**DATA FOR THIS EXERCISE:**

• • • • • • •

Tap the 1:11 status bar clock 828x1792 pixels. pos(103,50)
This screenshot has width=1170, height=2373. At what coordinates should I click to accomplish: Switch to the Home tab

• • • • • • •

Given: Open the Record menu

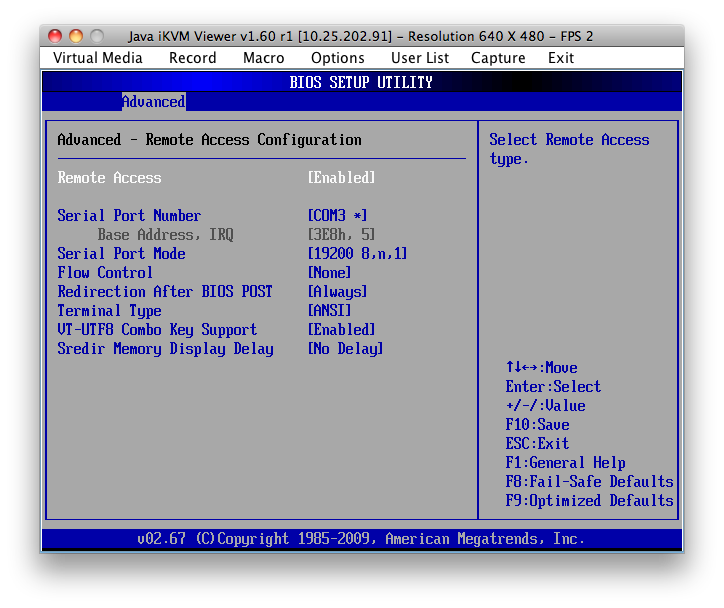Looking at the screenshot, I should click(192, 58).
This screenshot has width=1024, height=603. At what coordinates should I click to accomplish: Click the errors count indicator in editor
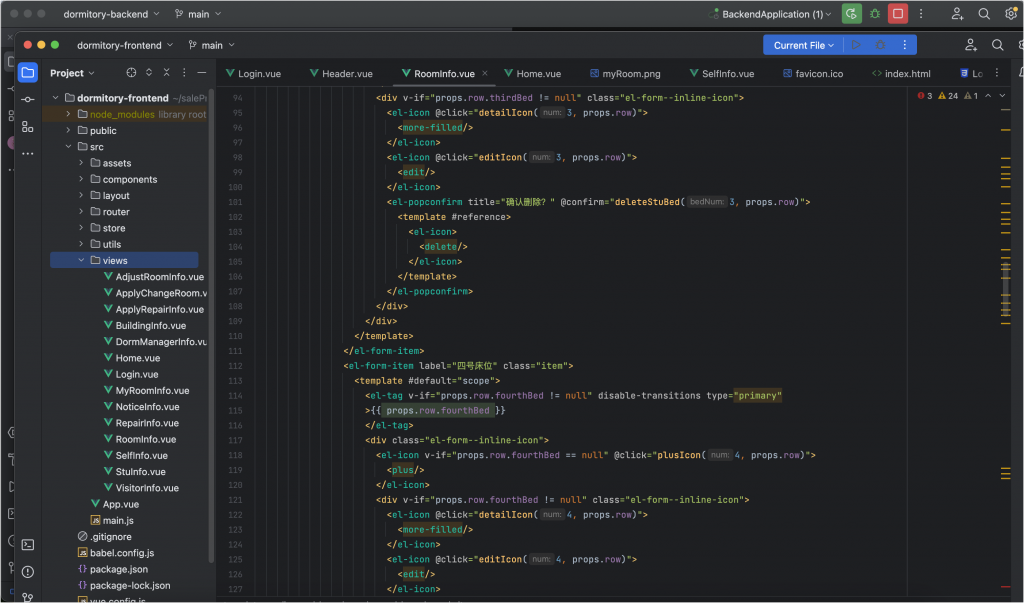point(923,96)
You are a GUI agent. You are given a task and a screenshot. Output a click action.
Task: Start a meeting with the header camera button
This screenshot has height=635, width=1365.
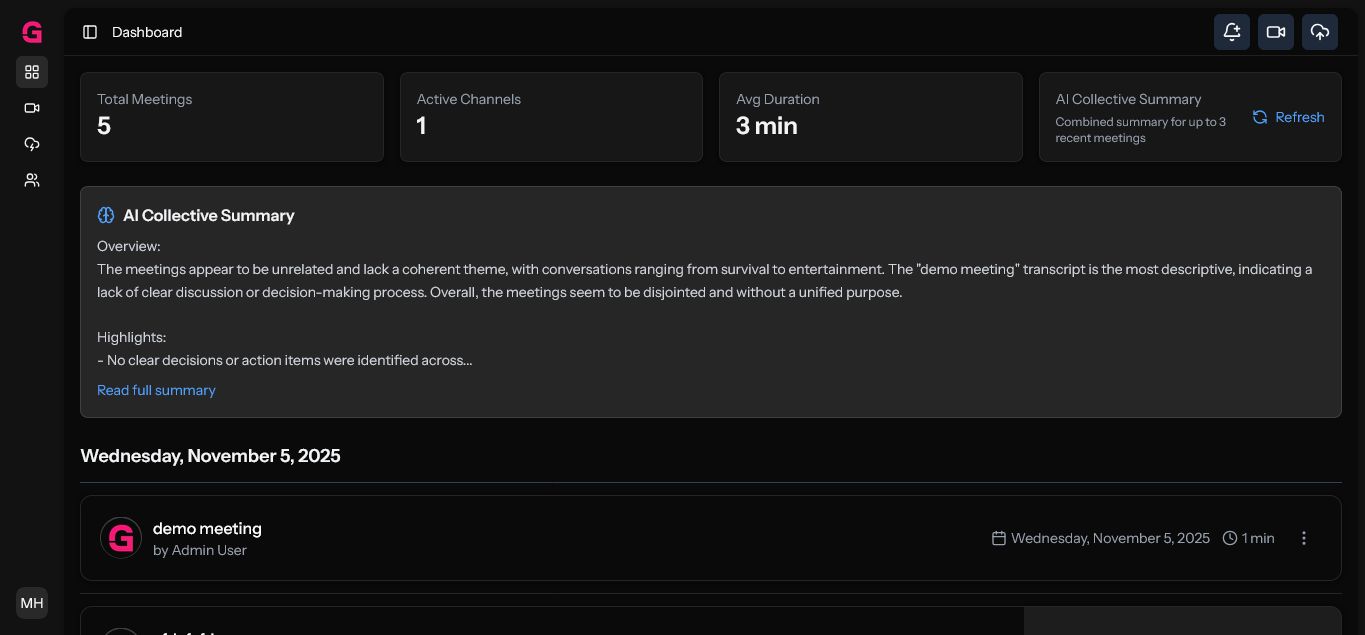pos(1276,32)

• • • • • • •

**WHAT IS BEING ASKED:** Begin at the line above that has "Tap the 1:11" and stop after the line that has "This screenshot has width=1170, height=2373.", copying each line exactly and adding nothing else.

**EXPECTED ANSWER:**
Tap the 1:11 status bar clock 828x1792 pixels. pos(103,50)
This screenshot has width=1170, height=2373. At what coordinates should I click to accomplish: Switch to the Home tab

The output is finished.